■ **Requirement**: Copy out all of the material below word for word, but leave out the pictures.

■ **Source records**:
★ ★ ★ ★
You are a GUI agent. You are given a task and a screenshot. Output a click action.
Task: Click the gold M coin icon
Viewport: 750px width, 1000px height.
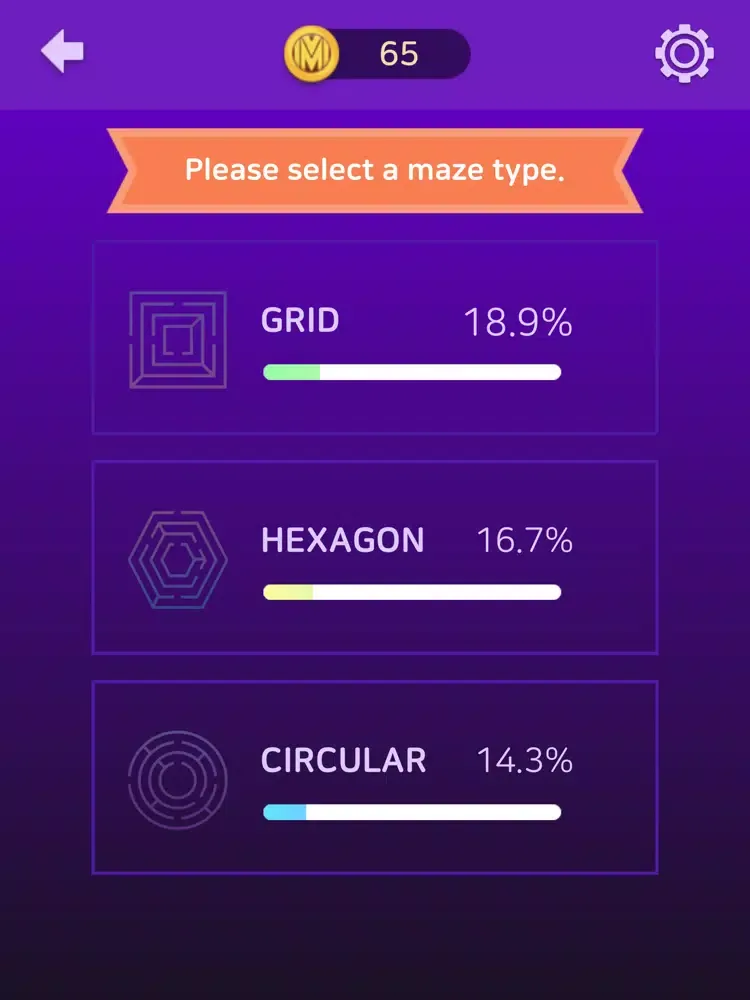click(311, 53)
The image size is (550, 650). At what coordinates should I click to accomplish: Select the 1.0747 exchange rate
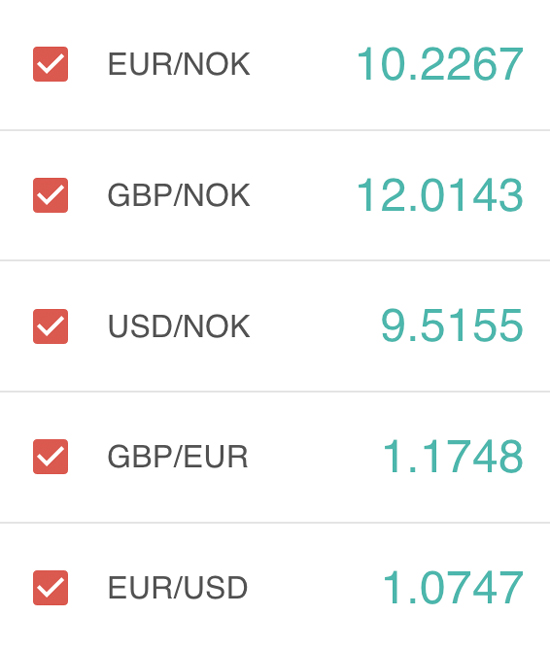453,587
★ ★ ★ ★
■ **Final answer**:
You are a GUI agent. You are given a task and a screenshot. Output a click action.
Task: Click the gold M coin icon
Viewport: 750px width, 1000px height.
click(311, 53)
The image size is (550, 650). At what coordinates should I click to accomplish: Select the 1.0747 exchange rate
453,587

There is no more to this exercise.